▶ _Consignes_:
1. D'après le passage cité, quel autre poème moral contemporain porte lui aussi le titre de Bible ?
2. Recopiez fidèlement le passage cité à partir des mots « La Bible de Guiot de » jusqu'aux mots « question plus loin. » inclus.

▶ _Passage cité_:
————————
Dans l’un de ces manuscrits (Bibl. nat., fr. 25437, fol. 18 vº) la Bible est suivie immédiatement, et sans qu’aucun titre annonce un nouvel ouvrage, du poème en question. Le même opuscule se rencontre, isolé, dans deux autres manuscrits[140]; et on lit à la fin de l’un de ces derniers (ms. Noblet de la Clayette; Bibl. nat., Coll. Moreau, 1715): Explicit Bibliotheca Guiot de Provins.
Le poème Mout ai alé..., qui se présente donc comme une continuation de la Bible de Guiot, est-il l’œuvre de Guiot? «C’est ce que je ne me propose point d’examiner ici», disait M. P. Meyer, en 1890, dans les Notices et Extraits des Manuscrits. Depuis, l’opinion a été soutenue que la Bible Guiot (qui prend fin si brusquement) et sa «Suite» sont sorties de la même plume[141]. C’est bien possible. Mais la «Suite» est loin d’avoir le même intérêt que l’ouvrage principal. Elle n’a pas, du reste, le même caractère: c’est le développement des lieux communs ordinaires de la littérature religieuse du moyen âge au sujet des armes qui conviennent au chrétien pour lutter contre les ennemis du salut[142].
Une dernière remarque.
La Bible de Guiot de Provins est certainement apparentée à l’autre poème moral, contemporain, qui porte aussi le titre exceptionnel de Bible: la Bible au seigneur de Berzé, dont il sera question plus loin.
On a émis depuis longtemps, en passant, l’opinion que le seigneur de Berzé avait dû emprunter son titre à Guiot de Provins[143]. Que la Bible de Guiot ait été connue par le seigneur de Berzé, personne, d’ailleurs, n’hésitera à l’affirmer qui aura lu les deux opuscules l’un après l’autre: les ressemblances de détail sont trop visibles.
Il est même probable que la Bible au seigneur de Berzé est, en même temps qu’une imitation, une sorte de réplique à la Bible de Guiot.
————————
▶ _Extrait des données_:
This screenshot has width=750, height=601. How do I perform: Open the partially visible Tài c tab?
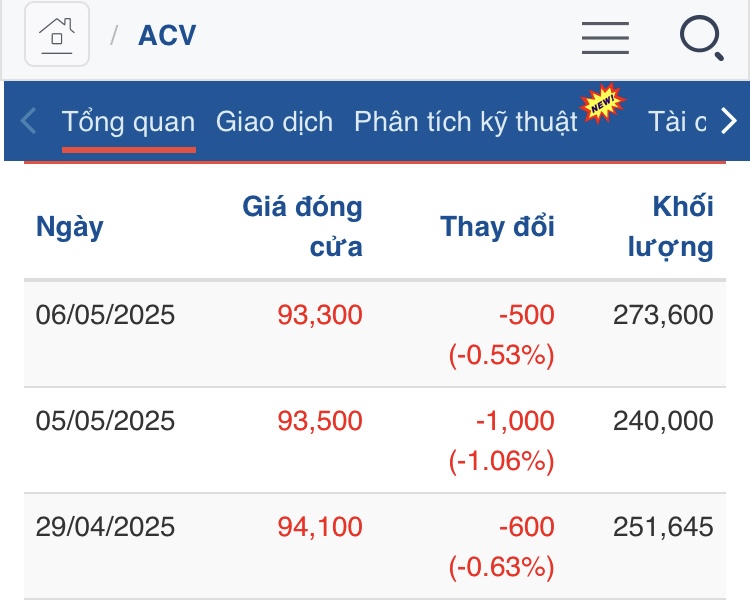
————————
▶ _Réponses_:
1. La Bible au seigneur de Berzé.

2.
La Bible de Guiot de Provins est certainement apparentée à l’autre poème moral, contemporain, qui porte aussi le titre exceptionnel de Bible: la Bible au seigneur de Berzé, dont il sera question plus loin.